Written By: Morgan Jones – Corporate Finance
For pension funds, one important piece of data used to estimate the engagement of the fund is the discount rate. This rate is used to evaluate the present value of the pensions to be paid in the future to retired beneficiaries of the plan. Or, to formulate it in another way, it should reflect the expected rate of return on the collected funds placed in the assets of the pension fund.
For US public pension funds, the link between the discount rate and the assets’ returns is even more direct, as certain public accounting rules lead to discounting liabilities based on an assumed rate of return instead of an appropriate-duration credit rate. The lower the discount rate, the higher the liability of the pension fund. And when the liabilities are above the value of the assets placed to cover future engagement (i.e., funding gap), the sponsors of the plans could be asked to raise their contributions to the plan, or decrease future amounts of pension payments. As the pension fund should place the collected funds over a long-term period in a secured way, the rate should reflect the level of secured long-term placements, possibly like state bonds. But as they are particularly low, the liabilities values of pension funds have increased in recent years, and the assets values are no longer covering the debts of most pension funds.

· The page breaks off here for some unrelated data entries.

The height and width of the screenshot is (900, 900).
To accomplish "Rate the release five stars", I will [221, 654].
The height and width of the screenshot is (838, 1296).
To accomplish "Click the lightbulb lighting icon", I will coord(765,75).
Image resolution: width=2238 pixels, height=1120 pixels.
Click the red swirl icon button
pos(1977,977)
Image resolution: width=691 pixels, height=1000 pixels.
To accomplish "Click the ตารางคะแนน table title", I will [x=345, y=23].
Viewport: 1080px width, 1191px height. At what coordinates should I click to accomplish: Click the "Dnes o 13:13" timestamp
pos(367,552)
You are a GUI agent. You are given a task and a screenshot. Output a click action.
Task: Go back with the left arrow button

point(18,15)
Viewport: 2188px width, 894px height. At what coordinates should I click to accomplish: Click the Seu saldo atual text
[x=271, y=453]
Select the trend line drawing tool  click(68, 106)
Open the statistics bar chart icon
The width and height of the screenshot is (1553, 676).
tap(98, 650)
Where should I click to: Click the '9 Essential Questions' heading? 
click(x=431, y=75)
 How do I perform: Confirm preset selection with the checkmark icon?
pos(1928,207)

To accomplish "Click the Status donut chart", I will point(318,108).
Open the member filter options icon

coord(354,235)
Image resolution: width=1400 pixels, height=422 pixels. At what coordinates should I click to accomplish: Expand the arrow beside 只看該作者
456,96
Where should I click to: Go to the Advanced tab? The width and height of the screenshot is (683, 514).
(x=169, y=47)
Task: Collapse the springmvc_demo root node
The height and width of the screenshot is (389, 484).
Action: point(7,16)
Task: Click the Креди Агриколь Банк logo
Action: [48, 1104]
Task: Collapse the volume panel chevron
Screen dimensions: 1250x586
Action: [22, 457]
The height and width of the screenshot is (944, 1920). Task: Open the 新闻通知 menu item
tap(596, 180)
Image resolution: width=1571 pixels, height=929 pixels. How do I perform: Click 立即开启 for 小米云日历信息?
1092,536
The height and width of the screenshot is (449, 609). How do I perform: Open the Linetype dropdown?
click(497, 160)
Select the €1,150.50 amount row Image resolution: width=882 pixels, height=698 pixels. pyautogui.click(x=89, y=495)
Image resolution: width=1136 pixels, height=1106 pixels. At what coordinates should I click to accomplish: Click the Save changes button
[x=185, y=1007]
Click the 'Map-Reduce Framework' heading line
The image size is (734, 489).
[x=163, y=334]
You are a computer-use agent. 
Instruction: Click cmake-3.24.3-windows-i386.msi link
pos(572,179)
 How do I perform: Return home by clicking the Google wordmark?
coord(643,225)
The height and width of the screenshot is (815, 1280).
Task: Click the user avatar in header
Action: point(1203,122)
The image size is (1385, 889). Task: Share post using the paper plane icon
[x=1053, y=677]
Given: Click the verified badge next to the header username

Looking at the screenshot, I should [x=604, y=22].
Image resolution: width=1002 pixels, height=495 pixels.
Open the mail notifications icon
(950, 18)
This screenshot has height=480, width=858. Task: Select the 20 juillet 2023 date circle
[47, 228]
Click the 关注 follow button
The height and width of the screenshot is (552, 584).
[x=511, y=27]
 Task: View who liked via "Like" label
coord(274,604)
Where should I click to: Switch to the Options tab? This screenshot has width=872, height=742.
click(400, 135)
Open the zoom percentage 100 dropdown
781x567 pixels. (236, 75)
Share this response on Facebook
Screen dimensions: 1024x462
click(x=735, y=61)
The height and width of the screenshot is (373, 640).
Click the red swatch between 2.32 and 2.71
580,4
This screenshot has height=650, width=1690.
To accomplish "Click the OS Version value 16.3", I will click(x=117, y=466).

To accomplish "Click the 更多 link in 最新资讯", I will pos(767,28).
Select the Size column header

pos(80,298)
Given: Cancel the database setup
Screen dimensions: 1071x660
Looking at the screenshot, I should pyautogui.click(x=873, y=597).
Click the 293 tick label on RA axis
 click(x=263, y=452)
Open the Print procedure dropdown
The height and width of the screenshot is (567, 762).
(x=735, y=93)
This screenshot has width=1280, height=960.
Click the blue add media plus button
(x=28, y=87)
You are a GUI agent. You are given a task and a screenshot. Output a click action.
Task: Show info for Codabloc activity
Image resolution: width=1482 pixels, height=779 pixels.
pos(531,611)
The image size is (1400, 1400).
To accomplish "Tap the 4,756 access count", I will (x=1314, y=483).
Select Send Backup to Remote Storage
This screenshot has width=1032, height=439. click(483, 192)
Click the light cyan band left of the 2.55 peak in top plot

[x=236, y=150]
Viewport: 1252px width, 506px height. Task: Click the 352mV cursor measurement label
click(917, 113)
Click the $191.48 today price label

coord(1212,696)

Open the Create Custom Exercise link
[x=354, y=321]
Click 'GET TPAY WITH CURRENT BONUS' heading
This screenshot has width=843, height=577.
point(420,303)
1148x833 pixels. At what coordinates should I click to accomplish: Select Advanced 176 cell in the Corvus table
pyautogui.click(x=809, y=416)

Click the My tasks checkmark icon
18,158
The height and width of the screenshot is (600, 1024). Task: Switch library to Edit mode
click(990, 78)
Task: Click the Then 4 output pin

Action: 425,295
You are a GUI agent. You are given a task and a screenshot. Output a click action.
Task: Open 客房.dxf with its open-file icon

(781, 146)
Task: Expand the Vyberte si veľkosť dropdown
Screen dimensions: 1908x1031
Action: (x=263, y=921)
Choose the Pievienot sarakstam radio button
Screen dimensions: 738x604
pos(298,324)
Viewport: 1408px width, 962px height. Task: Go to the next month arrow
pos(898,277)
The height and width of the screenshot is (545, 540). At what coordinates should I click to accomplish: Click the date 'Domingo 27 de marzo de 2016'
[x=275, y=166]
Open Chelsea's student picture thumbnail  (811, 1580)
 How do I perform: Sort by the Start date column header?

The political side of the discount rate:
The choice of the right level of discount rate to be used should rely only on macroeconomic forecasts and experts’ estimations of the potential long-term returns on assets. However, as it directly leads to potential increases of contributions for sponsors, the supposed technical discussion to set the discount rate could end in financial negotiation or political discussion at the board level of pension funds. The term political in particular makes sense when speaking about state pension funds, for which members of the state have representatives on boards.
Recently, an article titled “Despite risks, public pensions put faith in long-term returns”, published on Channel NewsAsia, revealed how US state pension funds manage to maintain rather high discount rates—under the assumption that if the next decade’s rates are low, expectations for the following two decades (over 30 years) will remain high.
According to this assumption, the biggest US State pension fund, California Public Employees’ Retirement System (CalPERS), would be:
anticipating an annual return of 6.2 percent over the next decade,
but, maintaining the high global level, expecting it to jump to 7.83 percent in the decades to follow.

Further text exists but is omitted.